── Exercise materials ──

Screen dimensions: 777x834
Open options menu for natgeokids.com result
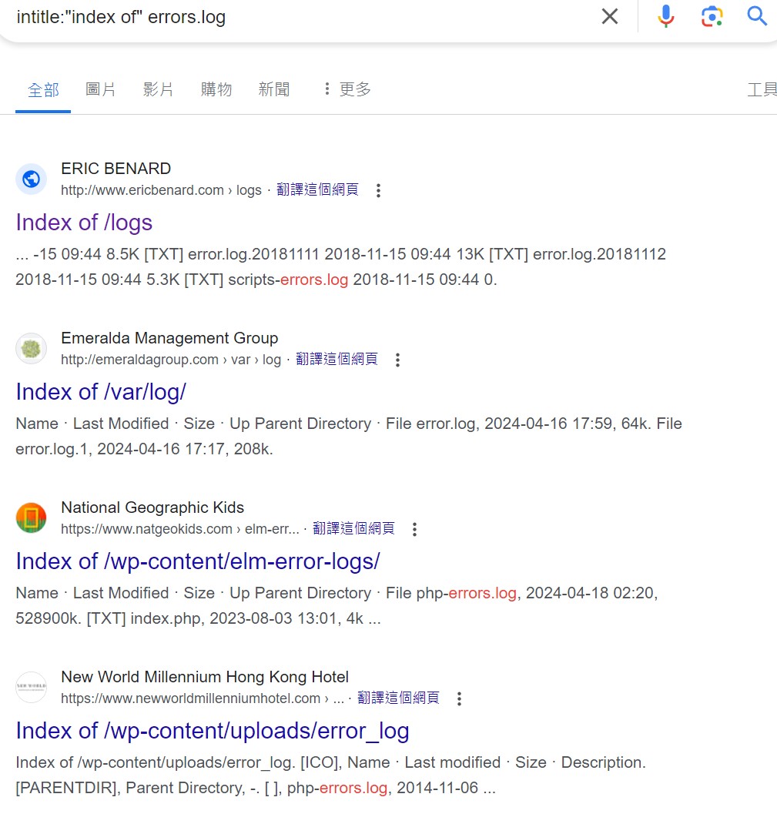pos(414,529)
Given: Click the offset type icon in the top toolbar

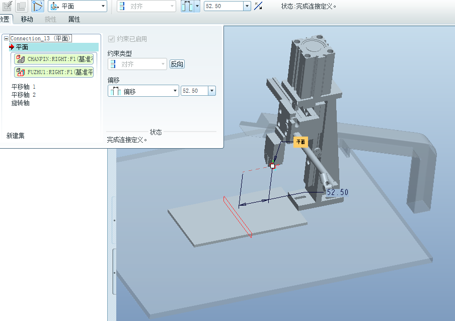Looking at the screenshot, I should [187, 6].
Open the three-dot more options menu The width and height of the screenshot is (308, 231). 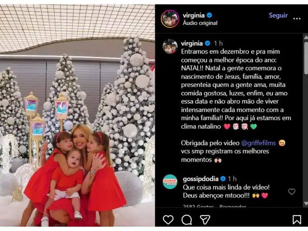pos(297,18)
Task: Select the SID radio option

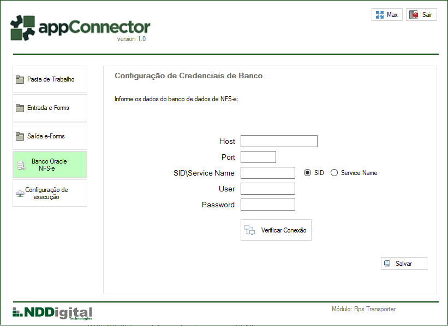Action: 307,173
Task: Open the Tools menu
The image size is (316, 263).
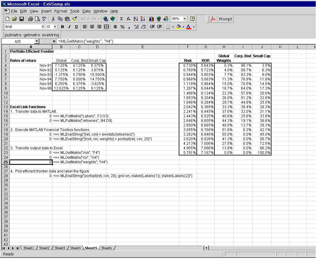Action: 74,11
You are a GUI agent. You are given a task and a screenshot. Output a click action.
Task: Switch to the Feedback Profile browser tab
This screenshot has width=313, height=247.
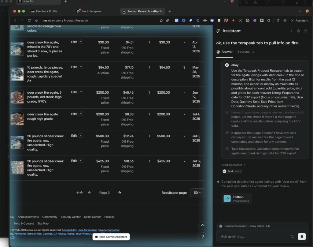(x=46, y=11)
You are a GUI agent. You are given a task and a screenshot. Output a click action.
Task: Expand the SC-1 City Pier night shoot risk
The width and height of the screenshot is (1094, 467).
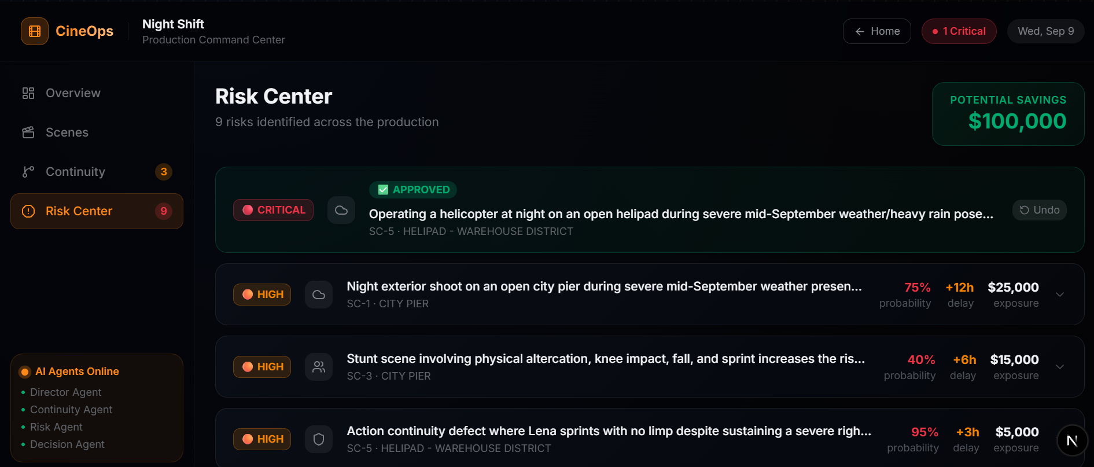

───

**Problem description**
Starting with the line that holds "Task: Select the SID radio option", repeat exactly every line through the end of the material above, both ends included, without the pictures.

**Answer section**
Task: Select the SID radio option

Action: 307,173
Task: Open the Tools menu
The image size is (316, 263).
Action: 74,11
You are a GUI agent. You are given a task and a screenshot. Output a click action.
Task: Switch to the Feedback Profile browser tab
This screenshot has width=313, height=247.
(x=46, y=11)
You are a GUI agent. You are given a task and a screenshot. Output a click action.
Task: Expand the SC-1 City Pier night shoot risk
The width and height of the screenshot is (1094, 467).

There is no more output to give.